There are big action set-pieces, but another key element, Thorne says, is place: today’s Europe. “We wanted to tell the story of modern Europe,” he says. “The writing was being done as events in Greece happened. Everyone in the room was quite political, and as well as looking at the idea of ‘gangsters versus banksters’, the series is also about what we want Europe to be, and asks how we ended up where we are now.”
Carlton says that despite his and Benjo’s filmmaking experience, The Last Panthers was not made with feature film-sensibilities. “You could say it is a hybrid, in that it has one director (Johan Renck, who counts Breaking Bad and The Walking Dead among his credits) and a sense of global storytelling and mise-en-scène that comes from our background in film, but this has the rhythm of TV,” he says.
Act 3 The show is the second Canal+ and Sky copro after The Tunnel. It bows on the French channel in early October and on the Sky Atlantic channel in the UK soon after. Quizzed by TBI on a recent industry panel about the three-language set-up of The Last Panthers, Sky’s Mensah noted there are actually seven used in total throughout the series. “Our Sky Atlantic viewers are very savvy drama viewers, and very happy to watch [partly] subtitled drama with authenticity at its heart,” she said.
Thorne has impressive drama credits, but The Last Panthers was the first time he has worked on a multi-language copro of this sort. The scripts were put together in English, but linguistic idiosyncrasies meant plenty of rewriting, he says. “When you translate English to French, the script becomes three pages longer,” he says. “When you translate it to Serbian it becomes three pages shorter.”
Haut et Court’s Benjo says the series was always going to be multilanguage to reflect the real, increasingly multicultural, world. In practice, this meant scripts had three columns, one for each of the core languages, so each actor could read the others’ lines. As a French producer, Benjo says she has no problem making a show in which the lead language is English, not least as it opens up the sales potential. “If you want to do this kind of storytelling, you need to open yourself to the world,” she says.

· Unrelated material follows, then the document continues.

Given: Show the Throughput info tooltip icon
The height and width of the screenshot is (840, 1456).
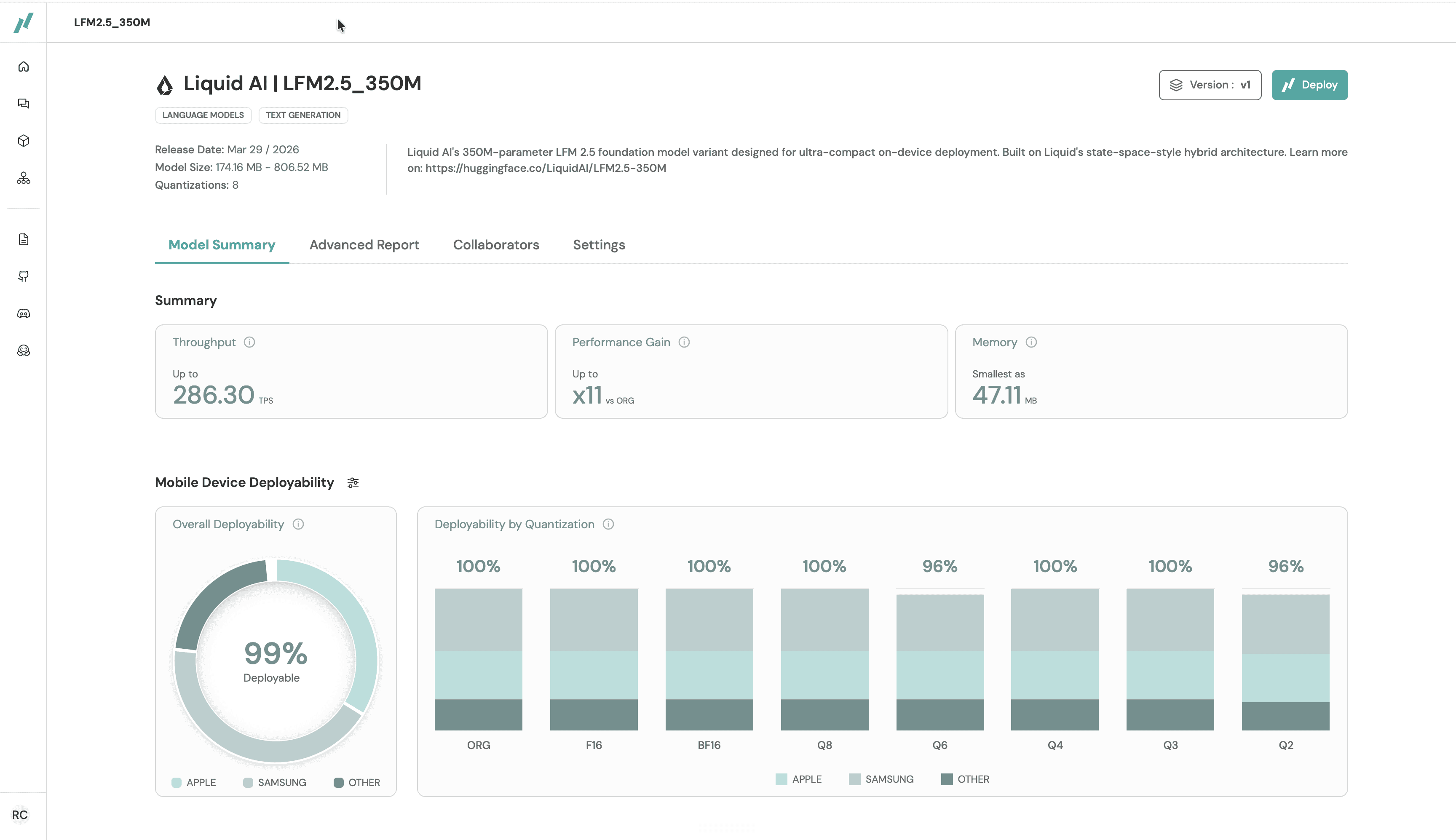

As local drama increasingly wins favour among viewers over US fare, The Last Panthers achieves a local feel that will resonate in many of the territories in which it was filmed, which can only help the sales effort. Sky’s distribution arm, Sky Vision, and StudioCanal are co-distributing the series internationally. It will get a marketing boost at its international launch in Cannes by taking the MIPCOM World Premiere TV Screening slot on the Monday of the market.

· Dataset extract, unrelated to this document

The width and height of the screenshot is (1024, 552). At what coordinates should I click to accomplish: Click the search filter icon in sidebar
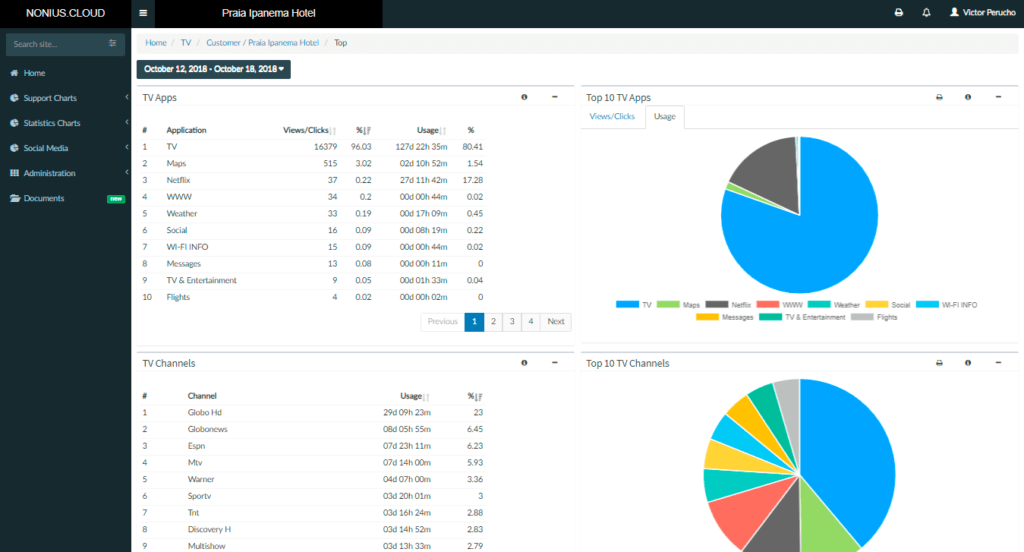[113, 44]
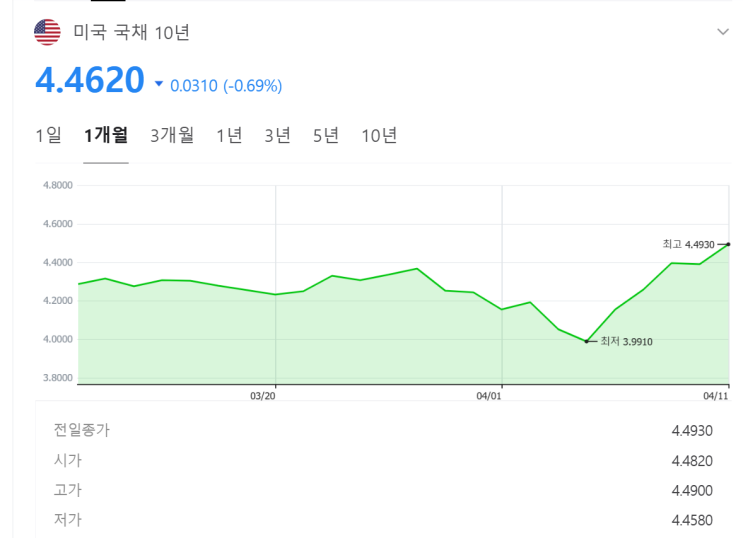Switch to the 3개월 tab
Screen dimensions: 743x538
[172, 135]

“Just like the relationship between Haut et Court and Warp, the [co-distribution] is based on collaboration between the two teams; we might, for example, work together on some larger territories,” says Leona Connell, head of global sales at Sky Vision. “One of the great things about this series is its ambition. It is a modern crime thriller, but different to other shows out there.”

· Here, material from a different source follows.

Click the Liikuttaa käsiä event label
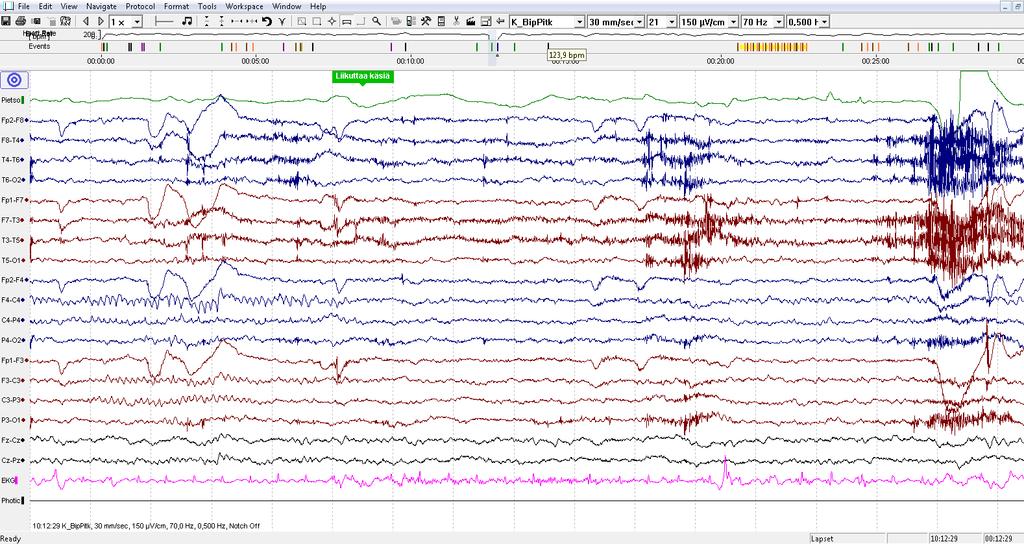Viewport: 1024px width, 544px height. point(362,76)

Big serialised drama works well for cable channels and SVOD services seeking defining series, but StudioCanal’s executive VP, sales and marketing, Katrina Neylon, says The Last Panthers could also work for free-to-air channels. “It definitely has a broad appeal, and [buyers can see] the quality is definitely there as it is for Sky and Canal+,” she says. “Being based in Europe means it is ‘international’ for the rest of the world.”
It is not she adds, tonally in the same place as a lot of Scandinavian drama. Peter Carlton agrees. “It is not dark and difficult,” he says. “A lot of [high-end] drama now is beautiful, but a little bit restrained, the programme makers do not let it all hang out emotionally. This is accessible and has heart.”